I will try to do the best that I can for other musicians. You have to respect your choice of profession. The music industry in general needs to be changed, in many ways. I really hope we are going towards a better time regarding that. Self-signed artists, I think it’s a good way. Then you don’t need to rely on other people. We, as musicians, don’t feel like we need help from other people, but somehow other people have taken advantage of the industry. So it’s positive that you can release your own music on Spotify, you can be independent, you can be DIY, and it’s a good way. Hopefully it can become even better. I don’t think people should develop psychological/health issues because everyone else is basing their survival on you, as a human being.

Dead Rhetoric: Going in an entirely different direction, what do you look for when you plan your next tour outfit? I know at this point you have people sending you outfits as well.

Ryd: This is funny – I just sent money to my friend so that she can buy me a jacket, which is really metal, that I want to use on the next tour [laughs]. I love to change my outfits, I get easily bored, and sometimes people ask why I change them so much, but I can tell you, they get sweaty! You don’t travel around with a washer and dryer. I do not like to use the same clothes for a month, especially on stage [laughs]! It’s funny because people don’t think about that. We are on the road, we are not home – we cannot do laundry, so we have to just change the clothes. I always try to look at comfortable clothing – something that’s not too warm, and something I can move in and kick my legs and feel free. That is what matters the most: comfortable fabric, and something that’s not too warm.

Dead Rhetoric: Could you talk about the friendships that a number of female metal musicians, such as yourself, have developed. You are good friends with people like Simone [Simons] and Alissa [White-Gluz]; I see it as almost like a metal family of sorts.

Ryd: You are so right on that. I think you can compare being in the music industry to being in a small group of people. If you lived in a city and you loved a specific kind of workout or interest or passion – you share it with only a handful of people. No matter how big the city is, you would be related to these people sooner or later. You would probably be closer to these people than you are to your own family, because you share the same interest.

I think that’s the kind of comparison when it comes to me and the other female artists in the industry. We are the minority, and when you meet these people, you realize how similar we are and how we share the same passion, and we dared to stand out. That’s what makes our relationship very strong. It’s something that you can’t deny in any way. I have old friends that I don’t have the time to hang out with that I really, really love but my relationship with Alissa, for example, I love her. I feel that she’s one of my favorite people on Earth. The same goes with Simone. We have even shared going on tour together, which brings you even closer. I know how they feel in their profession, so we can share those kind of emotions with each other, which I can’t share with any other person on the Earth at the moment. That’s why we get so close to each other as friends.

You are so right when you say that it’s family.
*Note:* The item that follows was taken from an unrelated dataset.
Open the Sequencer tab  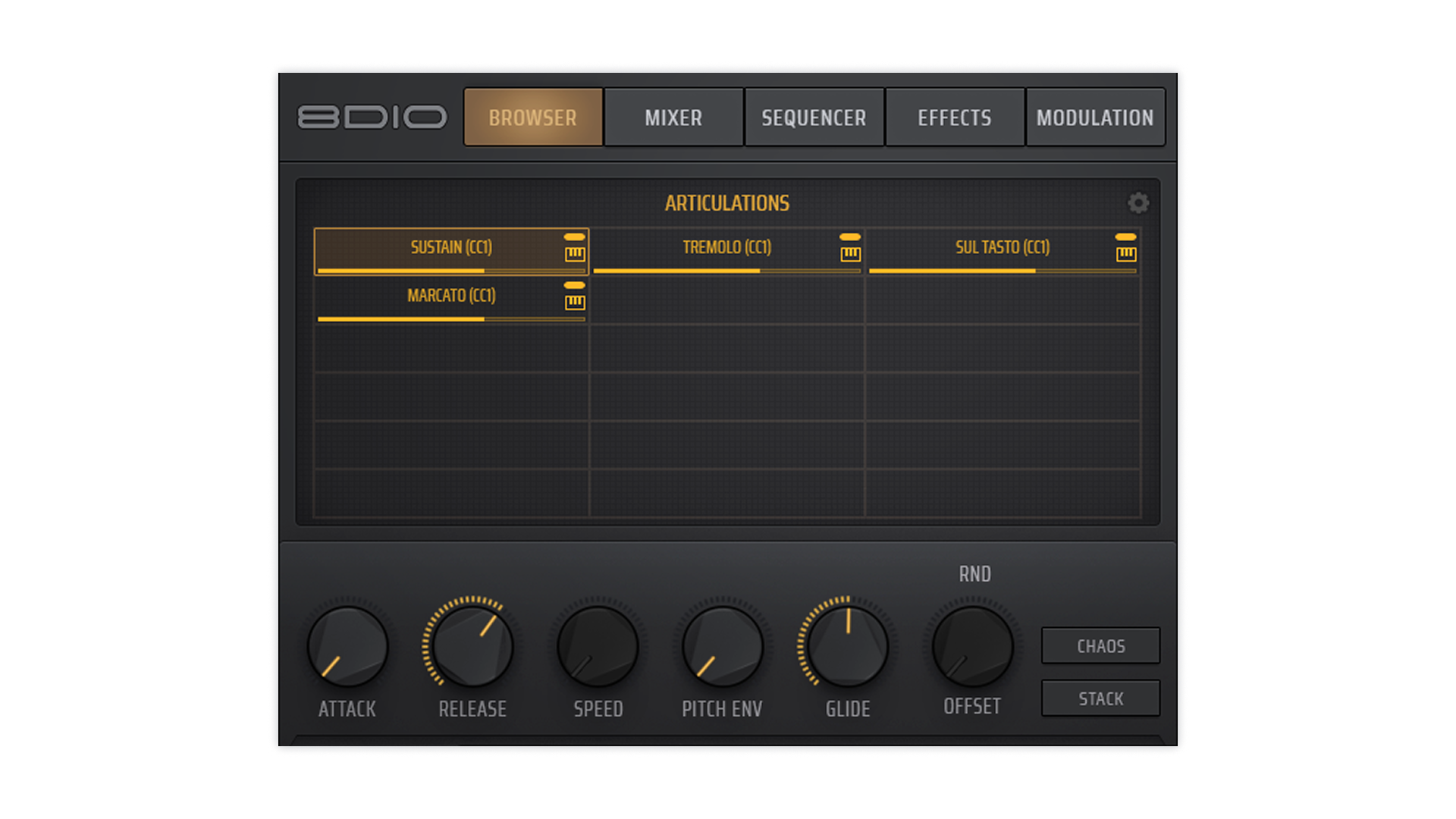814,118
We are family – it’s like sisters from other misters [laughs]! But it’s incredible. I think that’s one of the reasons that you realize how small the world is. Alissa is from Canada, Simone is from the Netherlands but lives in Germany, and I had the honor of working with Tarja [Turunen] and of course I immediately clicked with her. The same goes with Floor [Jansen]. We may have different approaches, but we share the same scene. It’s so tiny! We are all from different places but we come together well, and I really appreciate being able to keep in contact.

For other people who are not in the scene, and may wish to be, we are family regardless of who comes in. We are not competitive. We want to invite every person. If there is a female who wants to start a band, we are the people that they should turn to. We will receive them with open arms. It’s a very incredible bond that we have created. Of course, the same goes for the men in this business. They are so similar to each other – it’s like a bunch of friends. Regardless of who you tour with, you get a long great in the end.